_Work order_
Starting at the line that holds "Lifestyle Magazine (475, 669)" and stopping at the line that holds "Lifestyle (455, 648)", restate the records below word for word, with both of those lines included.
*** Material for the task ***
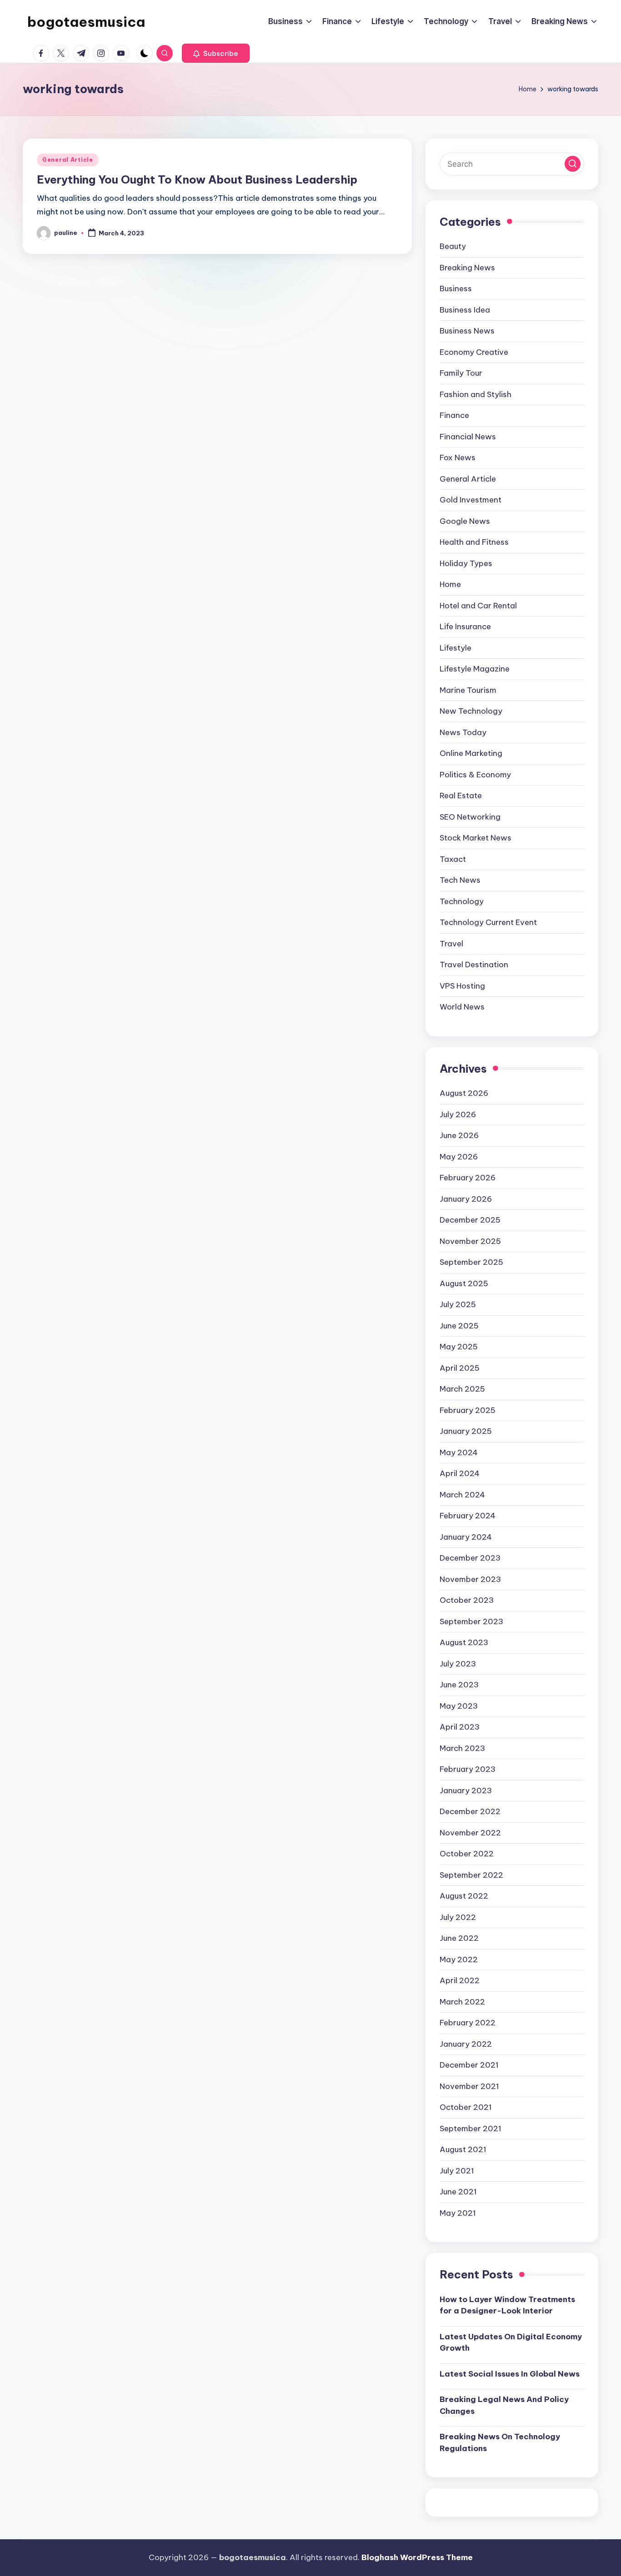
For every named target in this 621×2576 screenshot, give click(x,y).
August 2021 (463, 2149)
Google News (465, 521)
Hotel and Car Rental (478, 606)
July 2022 (458, 1917)
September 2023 (471, 1621)
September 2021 (470, 2128)
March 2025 (462, 1389)
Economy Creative (474, 352)
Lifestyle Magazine (475, 669)
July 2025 (458, 1304)
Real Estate (461, 796)
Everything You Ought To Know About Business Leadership (197, 179)
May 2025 (459, 1347)
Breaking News (467, 268)
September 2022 (471, 1875)
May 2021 (458, 2213)
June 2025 (459, 1326)
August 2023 (464, 1642)
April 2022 (460, 1980)
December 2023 (470, 1558)
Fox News (458, 457)
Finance (454, 415)
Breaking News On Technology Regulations (500, 2442)
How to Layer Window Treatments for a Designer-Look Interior (507, 2305)
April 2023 (460, 1727)
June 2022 (459, 1938)
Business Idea (465, 310)
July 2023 (458, 1664)
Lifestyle (455, 648)
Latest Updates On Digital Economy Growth (511, 2342)
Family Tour (461, 373)
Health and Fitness (474, 542)
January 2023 (466, 1790)
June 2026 (459, 1135)
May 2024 (459, 1452)
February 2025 (468, 1410)
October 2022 (467, 1854)
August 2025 (464, 1283)
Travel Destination (474, 965)
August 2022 (464, 1896)
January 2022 (466, 2044)
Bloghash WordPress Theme (417, 2557)
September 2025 (471, 1262)
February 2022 (468, 2023)
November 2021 (469, 2086)
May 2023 (459, 1706)
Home (450, 584)
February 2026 (468, 1178)
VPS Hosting (462, 986)
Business (456, 288)
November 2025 (470, 1241)
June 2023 (459, 1685)
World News (462, 1007)
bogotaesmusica (86, 21)
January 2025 (466, 1431)
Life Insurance (465, 627)
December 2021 (469, 2065)
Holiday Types (466, 563)
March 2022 (462, 2002)
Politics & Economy (475, 775)
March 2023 (462, 1748)
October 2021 (466, 2107)
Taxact (453, 859)
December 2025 (470, 1220)
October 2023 (467, 1600)
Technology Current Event (488, 922)
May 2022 (459, 1959)
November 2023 (470, 1579)
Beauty (453, 246)
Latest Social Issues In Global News (510, 2374)
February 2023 (468, 1769)
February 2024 (468, 1516)
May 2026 (459, 1157)
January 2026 (466, 1199)
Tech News (460, 880)
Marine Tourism (468, 690)
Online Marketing (471, 753)
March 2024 (462, 1495)
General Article (67, 159)
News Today (463, 732)
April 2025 (460, 1368)
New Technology (471, 711)
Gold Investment (470, 500)
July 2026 (458, 1114)
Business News (467, 331)
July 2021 (457, 2171)
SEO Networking (470, 817)
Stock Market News (475, 838)
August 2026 (464, 1093)
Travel (451, 944)
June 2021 (458, 2192)
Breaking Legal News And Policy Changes (504, 2405)
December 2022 (470, 1811)
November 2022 (470, 1833)
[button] (216, 53)
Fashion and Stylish (475, 394)
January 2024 (466, 1537)
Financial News (468, 437)
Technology (462, 901)
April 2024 (460, 1473)
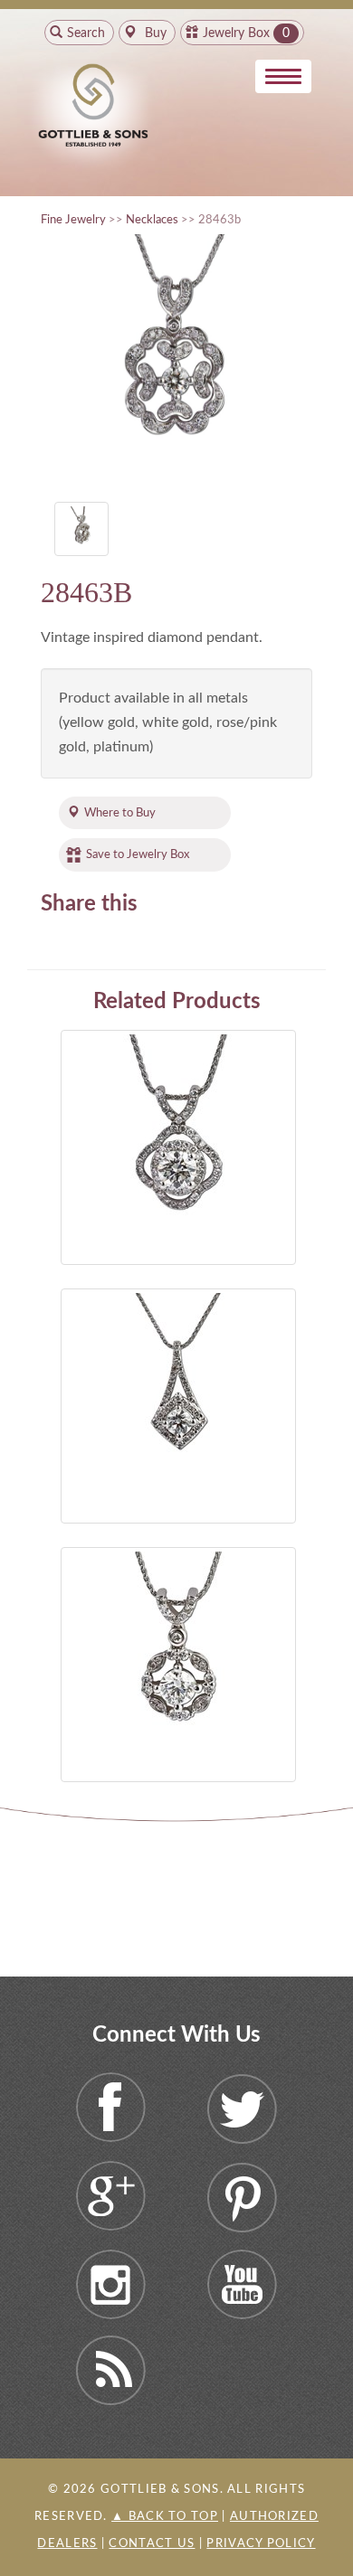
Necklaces (152, 219)
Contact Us (152, 2544)
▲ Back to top (164, 2517)
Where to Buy (120, 812)
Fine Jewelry (73, 219)
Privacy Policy (260, 2544)
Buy (154, 33)
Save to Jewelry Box (137, 854)
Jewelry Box (236, 33)
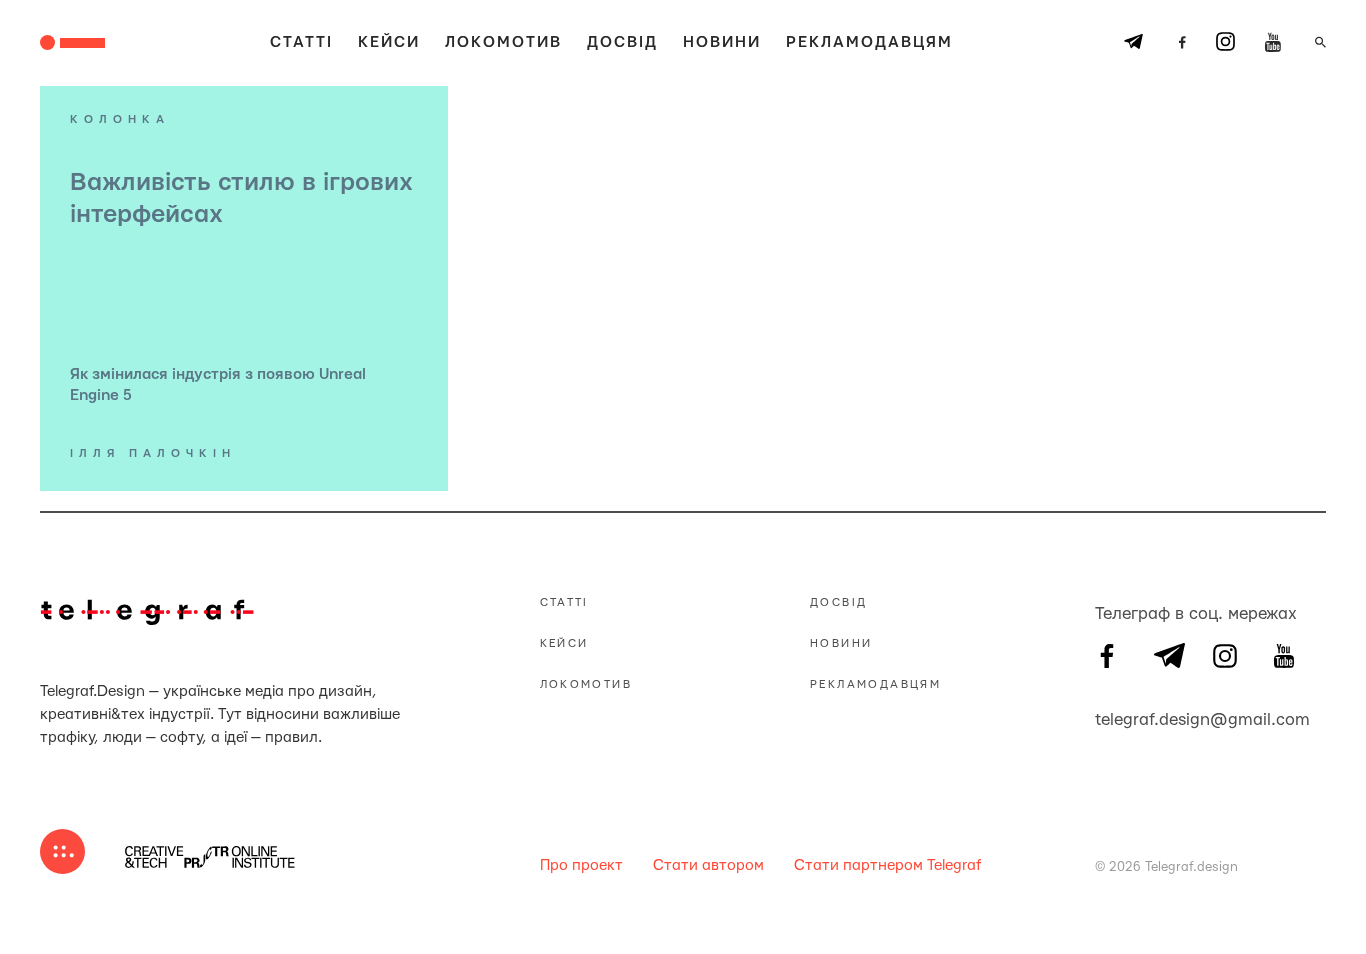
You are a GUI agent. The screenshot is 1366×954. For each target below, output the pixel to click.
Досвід (622, 42)
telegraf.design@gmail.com (1107, 717)
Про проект (581, 865)
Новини (722, 42)
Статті (301, 42)
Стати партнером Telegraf (887, 865)
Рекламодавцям (869, 42)
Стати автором (708, 865)
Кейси (389, 42)
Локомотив (503, 42)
*** End of Material for the task ***
_Problem solution_
Lifestyle Magazine (475, 669)
July 2025 (458, 1304)
Real Estate (461, 796)
Everything You Ought To Know About Business Leadership (197, 179)
May 2025 (459, 1347)
Breaking News (467, 268)
September 2022 (471, 1875)
May 2021 (458, 2213)
June 2025 (459, 1326)
August 2023 (464, 1642)
April 2022 (460, 1980)
December 2023 (470, 1558)
Fox News (458, 457)
Finance (454, 415)
Breaking News On Technology Regulations (500, 2442)
How to Layer Window Treatments for a Designer-Look Interior (507, 2305)
April 2023 (460, 1727)
June 2022 (459, 1938)
Business Idea (465, 310)
July 2023 (458, 1664)
Lifestyle (455, 648)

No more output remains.